Repository configuration

Overview of the GitHub-side configuration enforced on rvenutolo/linPEAS-flake. Authoritative details live in the linked sub-docs.

Allowed-actions allowlist

actions.permissions.allowed_actions is selected. Only uses: references drawn from a vetted vendor allowlist may run in this repo.

See allowed-actions.md for the canonical vendor list and the procedure for adding a new vendor.

Workflow action SHA pinning

Every uses: in .github/workflows/*.yml and .github/actions/**/*.yml must end with a full 40-hex SHA + trailing # vX.Y.Z (Dn) comment, OR be a path-relative ./... self-reference. Includes first-party GitHub-owned actions.

Enforced by scripts/check-uses-sha-pinned.sh (required CI job uses-sha-pinned; pre-commit hook same name with NIX_BUILD_TOP guard). Belt-and-braces backup to the GitHub-side sha_pinning_required setting.

App-based bump auth

Bump workflows authenticate as the linpeas-flake-bumper GitHub App, not as a personal access token.

• Client ID: vars.BUMP_APP_CLIENT_ID (public).
• Private key: secrets.BUMP_APP_PRIVATE_KEY (PEM).
• Installation: scoped to this repository only.
• Permissions: Contents: Read and write, Pull requests: Read and write. No Workflows permission.
• Token lifetime: one hour; minted per job by actions/create-github-app-token and automatically revoked at job end.

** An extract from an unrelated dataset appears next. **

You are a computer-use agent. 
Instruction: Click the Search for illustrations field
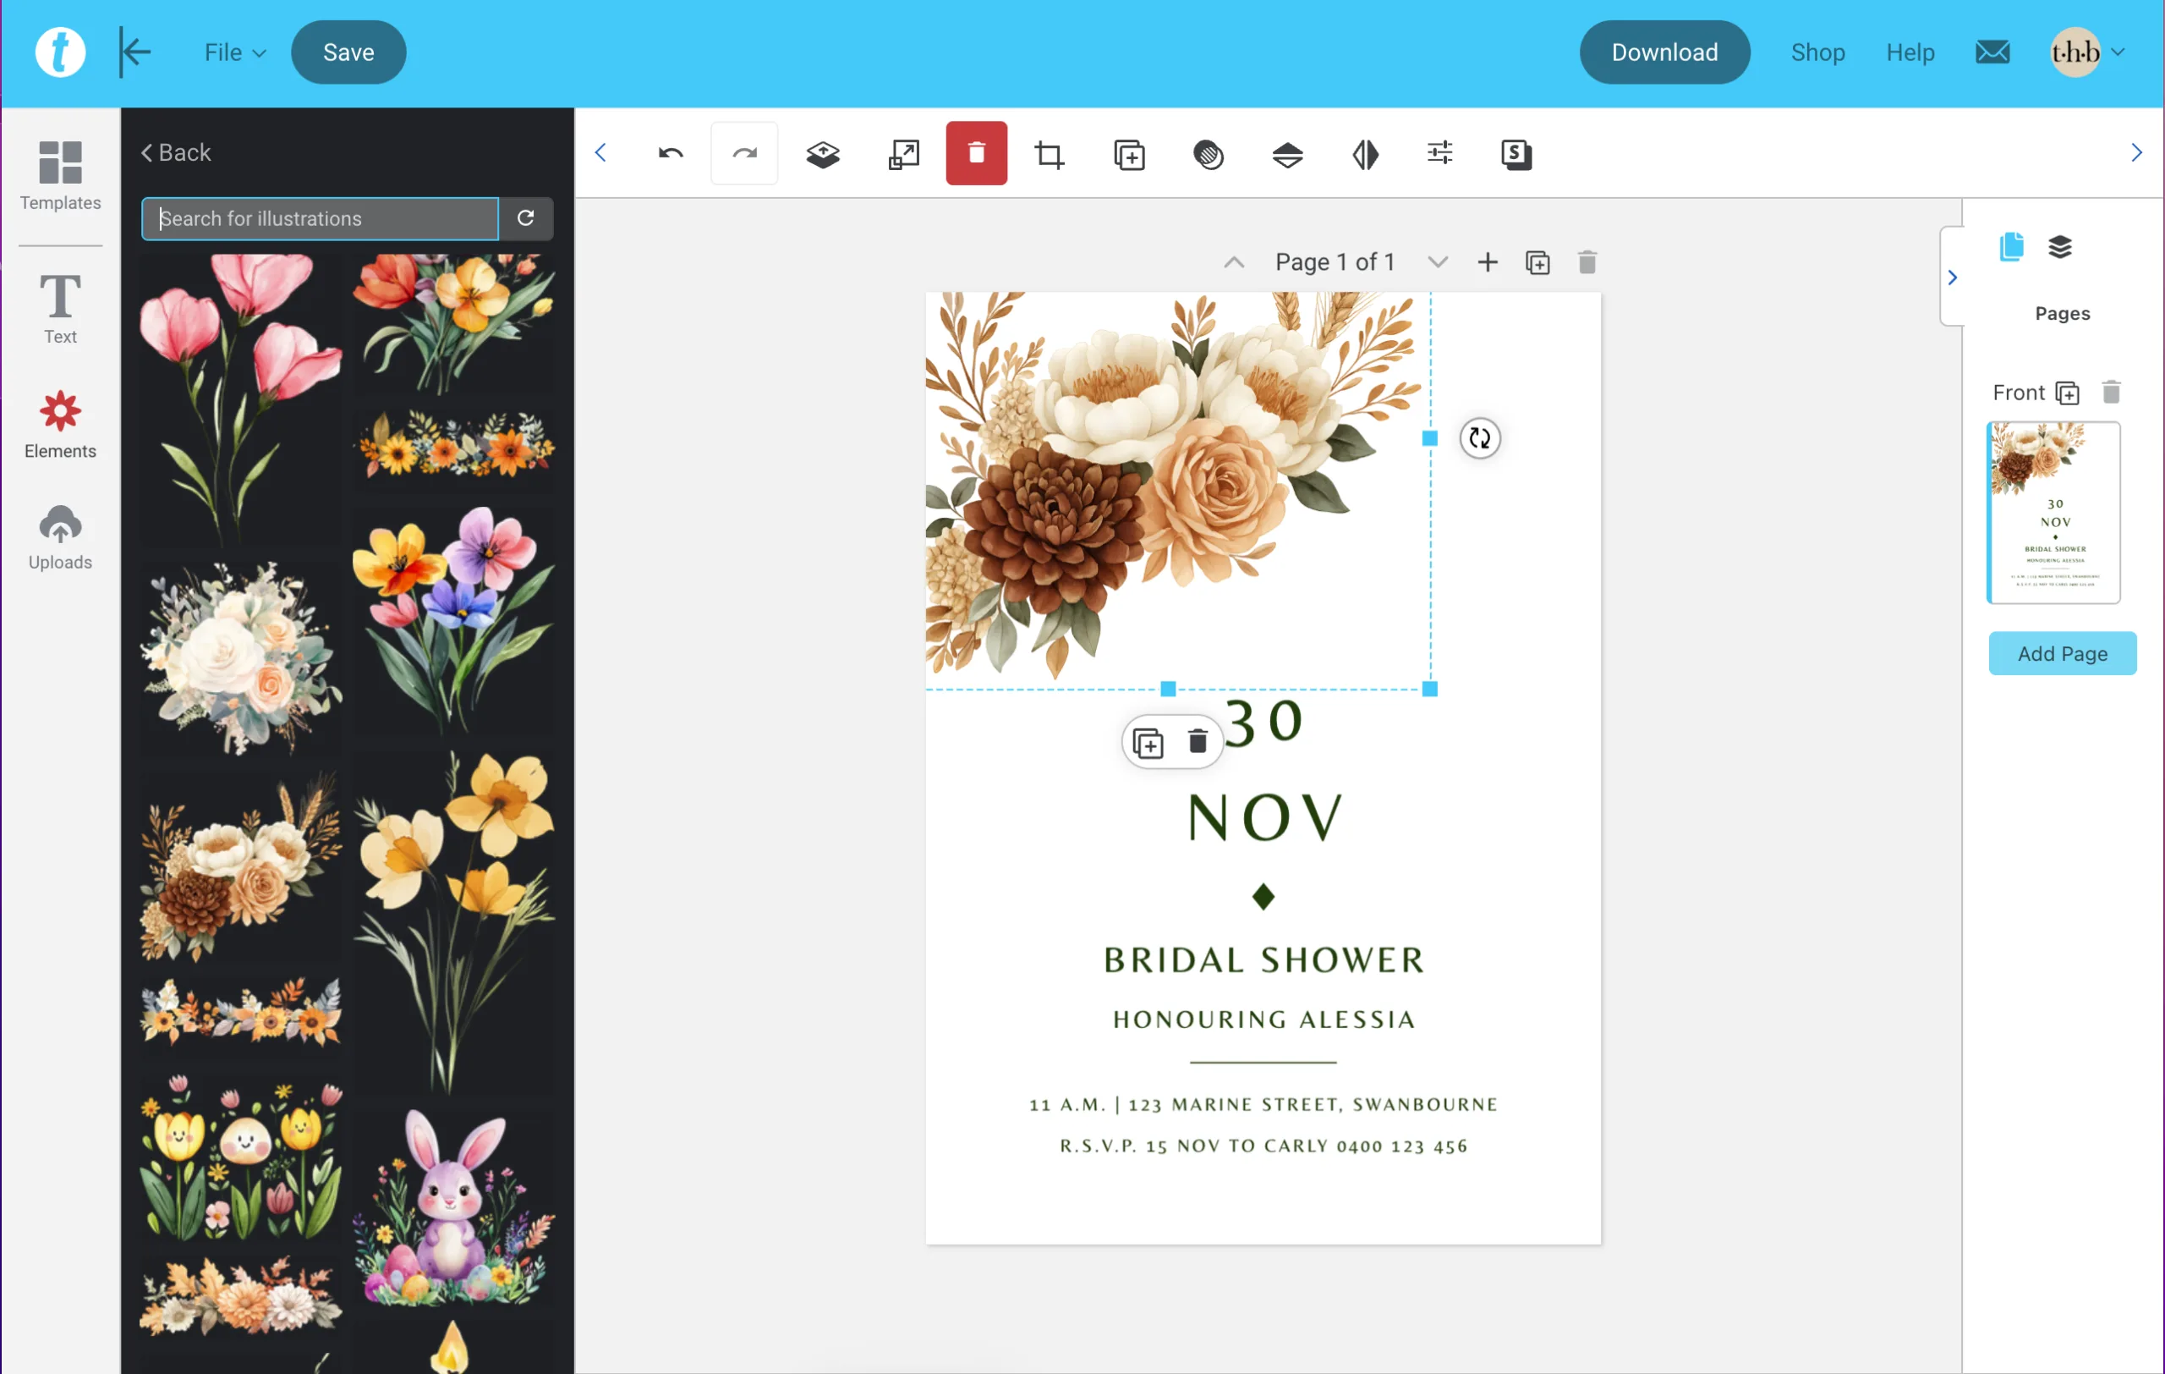320,219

Tokens flow only through ${{ steps.app-token.outputs.token }} → GH_TOKEN → gh api / gh pr. No git push uses them. Commits land via REST PUT /repos/{owner}/{repo}/contents/{path} → web-flow-signed by GitHub. The key never enters compute jobs that run untrusted third-party actions; see update-linpeas.yml and update-flake-lock.yml for the credential split.

Branch protection

main is protected by the protect-main ruleset. See required-checks.md for the gating check list and settings-posture.md for the full ruleset shape.

Merge policy

Merge-commit only. Enforced at both layers:

• Repo: allow_merge_commit=true, allow_rebase_merge=false, allow_squash_merge=false.
• Ruleset: pull_request.allowed_merge_methods=["merge"].

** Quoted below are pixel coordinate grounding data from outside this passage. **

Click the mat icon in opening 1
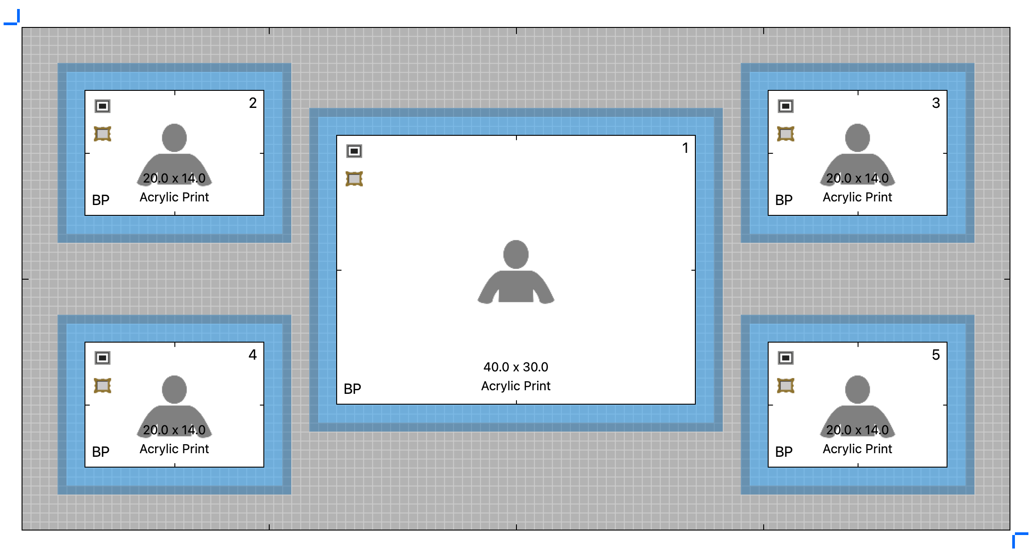1032x553 pixels. pyautogui.click(x=354, y=151)
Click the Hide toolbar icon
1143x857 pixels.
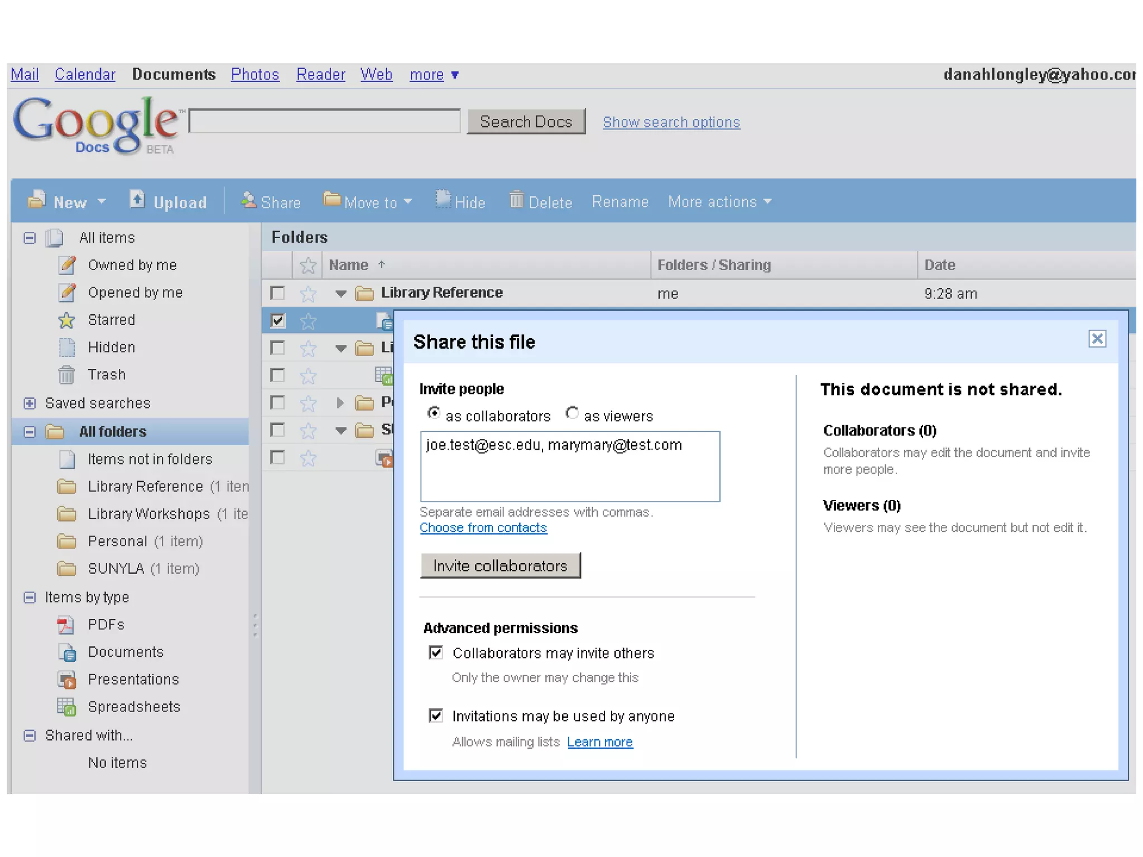point(443,200)
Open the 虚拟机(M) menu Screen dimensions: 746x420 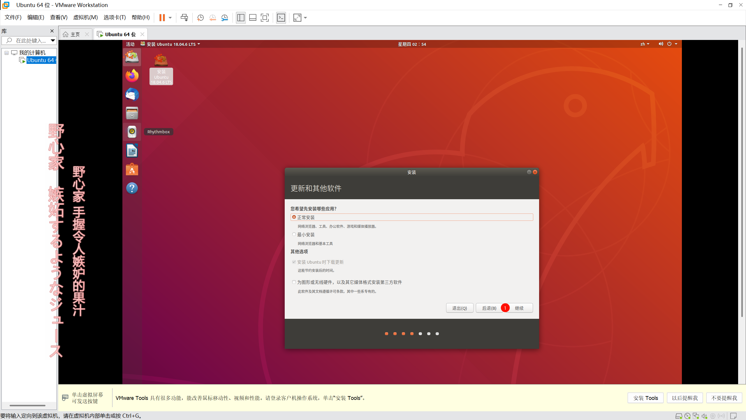pos(85,18)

Why: see ../development/git.md.

Required checks

The protect-main ruleset requires a specific set of CI checks before merge. The authoritative list lives in required-checks.md, which mirrors the live ruleset.

Signed commits

required_signatures is enforced on the protect-main ruleset. Every commit on main must carry a valid signature.

See ../development/git.md for how branch commits and bot commits both satisfy this.

Tag protection

The release-tag-protection ruleset blocks deletion, non-fast-forward update, and arbitrary update of release-tag refs matching refs/tags/[0-9]{8}-[0-9a-f]{7,40}.

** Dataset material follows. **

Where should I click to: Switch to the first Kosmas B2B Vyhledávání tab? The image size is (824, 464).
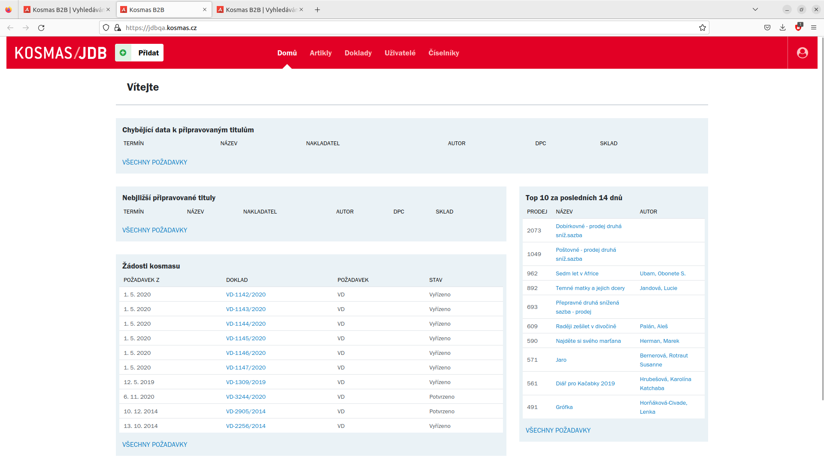click(64, 10)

Drift is asserted by the tag-protection-drift-check CI job and the matching pre-commit hook.

Ruleset release-tag-protection (target=tag, enforcement=active, rules=[deletion, update, non_fast_forward], include=refs/tags/[0-9]{8}-[0-9a-f]{7,40}; fallback refs/tags/** if regex ever rejected).

Lint: scripts/check-tag-protection.sh via tag-protection-drift-check required CI job. GitHub rulesets API shape change → update script + fixtures together.

Renovate invariants

scripts/check-renovate-invariants.sh asserts:

1. extends includes "helpers:pinGitHubActionDigests".
2. minimumReleaseAge is a non-empty string (e.g. "7 days").
3. No top-level automerge key — must live exclusively in per-manager packageRules.
4. The github-actions packageRule sets pinDigests: true.

Enforced by renovate-invariants required CI job.